## Activity
Give back every line of the data below exactly.

Saved data entries
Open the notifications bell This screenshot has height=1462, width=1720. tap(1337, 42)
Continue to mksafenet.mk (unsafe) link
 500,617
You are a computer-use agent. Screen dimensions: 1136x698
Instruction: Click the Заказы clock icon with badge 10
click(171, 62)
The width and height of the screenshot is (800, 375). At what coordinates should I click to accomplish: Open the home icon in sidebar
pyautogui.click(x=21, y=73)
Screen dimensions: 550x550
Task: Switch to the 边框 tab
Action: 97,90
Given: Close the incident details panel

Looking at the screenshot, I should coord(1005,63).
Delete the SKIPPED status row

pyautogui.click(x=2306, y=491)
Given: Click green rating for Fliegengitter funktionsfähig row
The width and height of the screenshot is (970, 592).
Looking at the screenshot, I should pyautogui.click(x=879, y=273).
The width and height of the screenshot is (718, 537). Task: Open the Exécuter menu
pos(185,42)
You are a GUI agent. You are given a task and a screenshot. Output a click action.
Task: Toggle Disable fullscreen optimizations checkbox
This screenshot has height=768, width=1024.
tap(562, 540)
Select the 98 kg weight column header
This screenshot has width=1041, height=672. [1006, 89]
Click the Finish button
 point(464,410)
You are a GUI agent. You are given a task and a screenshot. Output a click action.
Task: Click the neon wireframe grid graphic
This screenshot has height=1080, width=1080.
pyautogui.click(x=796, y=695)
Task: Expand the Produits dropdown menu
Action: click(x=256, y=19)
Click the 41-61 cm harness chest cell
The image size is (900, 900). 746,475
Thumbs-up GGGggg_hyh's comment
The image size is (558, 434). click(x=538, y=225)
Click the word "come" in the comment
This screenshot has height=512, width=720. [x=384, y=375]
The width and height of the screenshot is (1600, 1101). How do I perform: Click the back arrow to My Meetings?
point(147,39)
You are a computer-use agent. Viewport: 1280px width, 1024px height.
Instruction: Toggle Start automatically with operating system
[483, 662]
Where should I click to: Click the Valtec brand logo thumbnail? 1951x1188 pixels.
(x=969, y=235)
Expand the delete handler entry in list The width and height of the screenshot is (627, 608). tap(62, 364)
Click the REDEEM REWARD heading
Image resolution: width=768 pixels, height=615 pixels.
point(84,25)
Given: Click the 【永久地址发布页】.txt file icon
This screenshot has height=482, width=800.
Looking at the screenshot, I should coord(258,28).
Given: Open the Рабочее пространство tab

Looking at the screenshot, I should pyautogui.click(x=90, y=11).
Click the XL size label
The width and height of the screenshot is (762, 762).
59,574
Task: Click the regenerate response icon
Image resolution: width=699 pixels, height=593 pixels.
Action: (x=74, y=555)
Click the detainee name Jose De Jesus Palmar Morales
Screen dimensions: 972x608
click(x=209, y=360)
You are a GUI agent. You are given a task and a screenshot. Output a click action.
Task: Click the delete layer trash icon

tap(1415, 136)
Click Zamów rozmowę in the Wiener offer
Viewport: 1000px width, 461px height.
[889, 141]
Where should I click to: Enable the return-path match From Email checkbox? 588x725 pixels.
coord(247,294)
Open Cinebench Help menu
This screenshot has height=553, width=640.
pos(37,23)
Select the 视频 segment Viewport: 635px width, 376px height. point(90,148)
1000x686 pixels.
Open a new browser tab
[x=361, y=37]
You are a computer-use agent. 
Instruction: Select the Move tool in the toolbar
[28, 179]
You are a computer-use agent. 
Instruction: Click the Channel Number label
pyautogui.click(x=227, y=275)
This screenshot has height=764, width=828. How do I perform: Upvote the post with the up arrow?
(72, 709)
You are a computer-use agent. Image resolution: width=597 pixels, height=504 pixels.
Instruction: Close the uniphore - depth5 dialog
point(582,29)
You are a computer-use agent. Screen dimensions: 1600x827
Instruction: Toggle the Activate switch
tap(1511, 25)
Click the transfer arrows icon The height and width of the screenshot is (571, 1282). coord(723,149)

## The completed task
Open the notifications bell This screenshot has height=1462, width=1720. tap(1337, 42)
Continue to mksafenet.mk (unsafe) link
 500,617
You are a computer-use agent. Screen dimensions: 1136x698
Instruction: Click the Заказы clock icon with badge 10
click(171, 62)
The width and height of the screenshot is (800, 375). At what coordinates should I click to accomplish: Open the home icon in sidebar
pyautogui.click(x=21, y=73)
Screen dimensions: 550x550
Task: Switch to the 边框 tab
Action: 97,90
Given: Close the incident details panel

Looking at the screenshot, I should coord(1005,63).
Delete the SKIPPED status row

pyautogui.click(x=2306, y=491)
Given: Click green rating for Fliegengitter funktionsfähig row
The width and height of the screenshot is (970, 592).
Looking at the screenshot, I should pyautogui.click(x=879, y=273).
The width and height of the screenshot is (718, 537). Task: Open the Exécuter menu
pos(185,42)
You are a GUI agent. You are given a task and a screenshot. Output a click action.
Task: Toggle Disable fullscreen optimizations checkbox
This screenshot has height=768, width=1024.
tap(562, 540)
Select the 98 kg weight column header
This screenshot has width=1041, height=672. [1006, 89]
Click the Finish button
 point(464,410)
You are a GUI agent. You are given a task and a screenshot. Output a click action.
Task: Click the neon wireframe grid graphic
This screenshot has height=1080, width=1080.
pyautogui.click(x=796, y=695)
Task: Expand the Produits dropdown menu
Action: click(x=256, y=19)
Click the 41-61 cm harness chest cell
The image size is (900, 900). 746,475
Thumbs-up GGGggg_hyh's comment
The image size is (558, 434). click(x=538, y=225)
Click the word "come" in the comment
This screenshot has height=512, width=720. [x=384, y=375]
The width and height of the screenshot is (1600, 1101). How do I perform: Click the back arrow to My Meetings?
point(147,39)
You are a computer-use agent. Viewport: 1280px width, 1024px height.
Instruction: Toggle Start automatically with operating system
[483, 662]
Where should I click to: Click the Valtec brand logo thumbnail? 1951x1188 pixels.
(x=969, y=235)
Expand the delete handler entry in list The width and height of the screenshot is (627, 608). tap(62, 364)
Click the REDEEM REWARD heading
Image resolution: width=768 pixels, height=615 pixels.
point(84,25)
Given: Click the 【永久地址发布页】.txt file icon
This screenshot has height=482, width=800.
Looking at the screenshot, I should coord(258,28).
Given: Open the Рабочее пространство tab

Looking at the screenshot, I should pyautogui.click(x=90, y=11).
Click the XL size label
The width and height of the screenshot is (762, 762).
59,574
Task: Click the regenerate response icon
Image resolution: width=699 pixels, height=593 pixels.
Action: (x=74, y=555)
Click the detainee name Jose De Jesus Palmar Morales
Screen dimensions: 972x608
click(x=209, y=360)
You are a GUI agent. You are given a task and a screenshot. Output a click action.
Task: Click the delete layer trash icon

tap(1415, 136)
Click Zamów rozmowę in the Wiener offer
Viewport: 1000px width, 461px height.
[889, 141]
Where should I click to: Enable the return-path match From Email checkbox? 588x725 pixels.
coord(247,294)
Open Cinebench Help menu
This screenshot has height=553, width=640.
pos(37,23)
Select the 视频 segment Viewport: 635px width, 376px height. point(90,148)
1000x686 pixels.
Open a new browser tab
[x=361, y=37]
You are a computer-use agent. 
Instruction: Select the Move tool in the toolbar
[28, 179]
You are a computer-use agent. 
Instruction: Click the Channel Number label
pyautogui.click(x=227, y=275)
This screenshot has height=764, width=828. How do I perform: Upvote the post with the up arrow?
(72, 709)
You are a computer-use agent. Image resolution: width=597 pixels, height=504 pixels.
Instruction: Close the uniphore - depth5 dialog
point(582,29)
You are a computer-use agent. Screen dimensions: 1600x827
Instruction: Toggle the Activate switch
tap(1511, 25)
Click the transfer arrows icon The height and width of the screenshot is (571, 1282). coord(723,149)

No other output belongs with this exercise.